KLOH
- Pipestone, Minnesota; United States;
- Broadcast area: Pipestone-Marshall
- Frequency: 1050 kHz
- Branding: KLOH 1050

Programming
- Format: Country
- Affiliations: Fox News Radio

Ownership
- Owner: Collin Christensen and Carmen Christensen; (Christensen Broadcasting, LLC);
- Sister stations: KCLP, KDWC, KISD, KJOE KMZM KJAM (AM)

History
- First air date: June 23, 1955
- Call sign meaning: K Land Of Hiawatha

Technical information
- Licensing authority: FCC
- Facility ID: 70737
- Class: B
- Power: 9,380 watts day 432 watts night
- Transmitter coordinates: 43°59′43.00″N 96°20′41.00″W﻿ / ﻿43.9952778°N 96.3447222°W
- Translator: 94.1 K231DG (Pipestone)

Links
- Public license information: Public file; LMS;
- Webcast: Listen live
- Website: klohradio.com

= KLOH =

Radio station in Minnesota

KLOH (1050 AM) is a radio station broadcasting a country music format serving Pipestone, Minnesota, with rimshot coverage in the Sioux Falls, South Dakota area. The station once broadcast in AM stereo using the Motorola C-QUAM system. KLOH is currently owned by Collin Christensen and Carmen Christensen, through licensee Christensen Broadcasting, LLC.

==History==
KLOH officially signed on the air in June 1955, licensed to the Pipestone Radio Corporation.
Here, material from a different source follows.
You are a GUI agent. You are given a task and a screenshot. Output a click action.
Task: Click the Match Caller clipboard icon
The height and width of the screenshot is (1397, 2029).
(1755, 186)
The call letters were chosen to stand for "K-Land Of Hiawatha," a reference to the local Pipestone National Monument and the regional cultural heritage. Originally a daytime-only operation with 1,000 watts, its first studios were located in a basement downtown next to the Eagle Cafe. In 1961, the station moved to its current "twin tower" transmitter and studio site west of Pipestone. The station was purchased in 1976 by Wallace Christensen, whose family has owned and operated the station for nearly 50 years. In late 2025, the Christensen family expanded their regional footprint by acquiring four additional stations in Luverne, Minnesota, and Madison, South Dakota.

==Programming==
KLOH is the exclusive home for Pipestone Area High School sports. Bill VanHoecke covers Arrow football, volleyball, boys' and girls' basketball, baseball, and softball. KLOH is also a South Dakota State University affiliate. They cover Jackrabbit Football and Men's and Women's basketball. News and Weather is delivered each hour on the station from FOX News Radio and Weatherology. It is a member of the Linder Farm Network. and on weekends, the station features shows like Under the Hood Show, along with several local church services. The station is a primary regional affiliate for South Dakota State University (SDSU) Jackrabbit Athletics, carrying football and both men's and women's basketball.